Secara keseluruhan tim-tim lemah tampil sangat defensif terutama saat menghadapi tim-tim kuat. Selain rapatnya barisan pertahanan, organisasi permainan mereka lebih rapih. Hal ini membuat mereka mampu mengimbangi bahkan mengejutkan para unggulan Burkina Faso  yang menjadi juara grup A. Begitu juga Kongo, sukses mengimbangi Pantai Gading dengan skor 2-2 dan lolos sebagai pemuncak grup C. Hal sama juga dilakukan Maroko, membuat Pantai Gading dan Togo harus angkat kaki. 
Para pemain Kongo merayakan gol ke gawang Togo. Kemenangan 3-1 dalam laga itu memastikan Kongo ke delapan besar sebagai juara grup sekaligus tim yang diwaspadai di Piala Afrika 2017 ini/eurosport.com
Entah apa yang membuat tim bertabur bintang bernasib apes. Faktor fisik bisa jadi alasan. Para pemain harus berbagi  waktu dengan kompetisi ketat di Eropa yang telah menguras habis tenaga. Selain faktor kelelahan perubahan hawa yang sangat signifikan antara Eropa yang dingin dan Afrika yang panas bisa juga jadi sebab.
Selain itu para pemain yang tercerai berai di berbagai kompetisi membuat mereka kesulitan untuk melakukan persiapan secara matang. Singkatnya waktu persiapan tidak cukup menyatukan para pemain top itu. 

Hal ini berbeda dengan tim-tim non unggulan yang bersiap lebih lama dan bermain bersama lebih sering.  Tak pelak tim-tim ini mengganti minimnya atau ketiadaan pemain bintang dengan organisasi permainan yang rapih dan solid.

Ketidakpaduan di satu sisi dan alasan fisik di sisi lain bisa jadi berdampak pada minimnya gol yang tercipta selama ini. Para pemain yang moncer di liga-liga top justru terlihat kehilangan taji saat berseragam tim nasional. Produktivitas gol yang minim mencerminkan laga-laga yang kurang atrakif.

Banyak pertandingan selama fase grup minim gol atau imbang dengan skor kaca mata atau 1-1. Tidak kita temukan Aubameyang yang garang seperti bersama Dortmund. Begitu juga Mahrez dan Salah yang sangat berbahaya di klub masing-masing.

MATERI YANG DIBERIKAN:
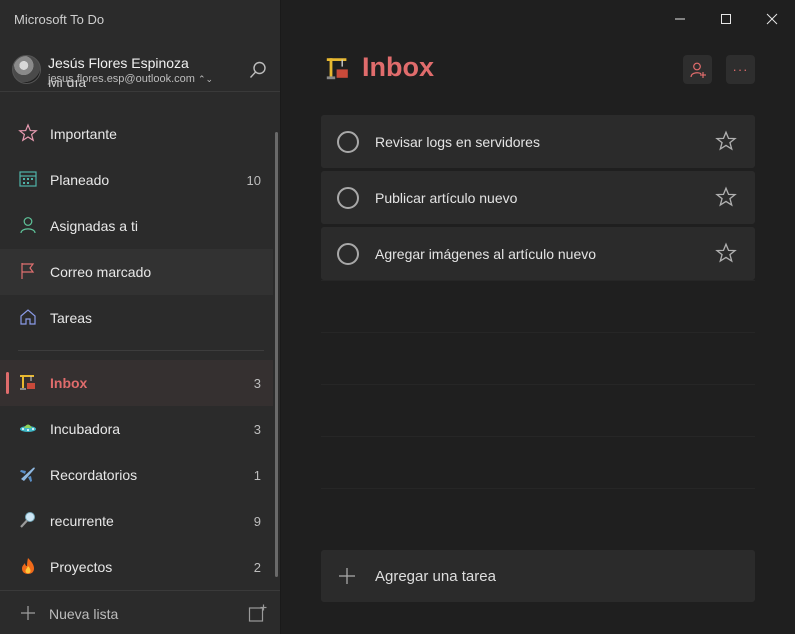  I want to click on sidebar-item-label: Asignadas a ti, so click(94, 226).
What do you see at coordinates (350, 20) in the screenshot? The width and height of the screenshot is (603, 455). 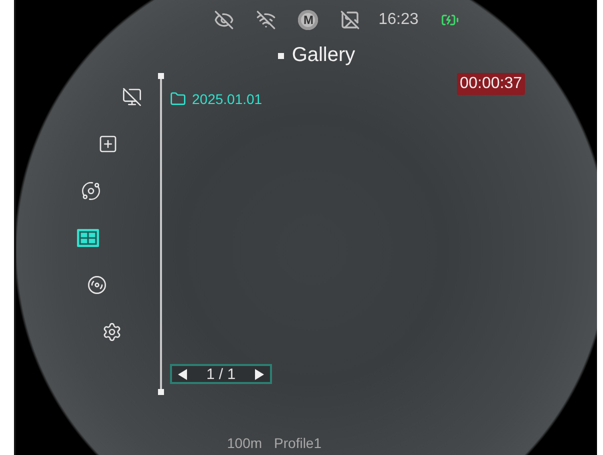 I see `image-off-icon` at bounding box center [350, 20].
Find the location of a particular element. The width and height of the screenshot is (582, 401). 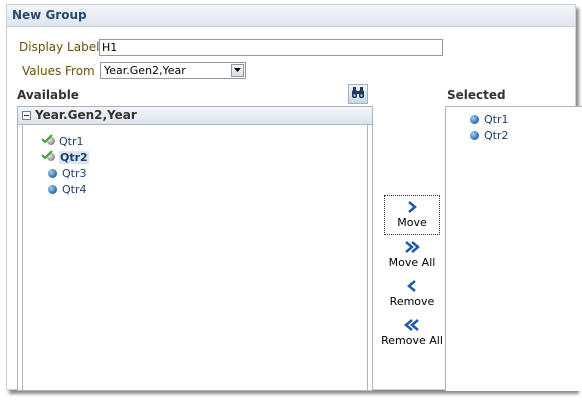

collapse-icon is located at coordinates (26, 116).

SOAL:
Dalam kutipan tentang Piala Afrika 2017, berapa skor kemenangan Kongo atas Togo? Materi tersebut sama sekali tidak dipakai di sini.

JAWABAN TERTULIS:
Kongo menang 3-1 atas Togo.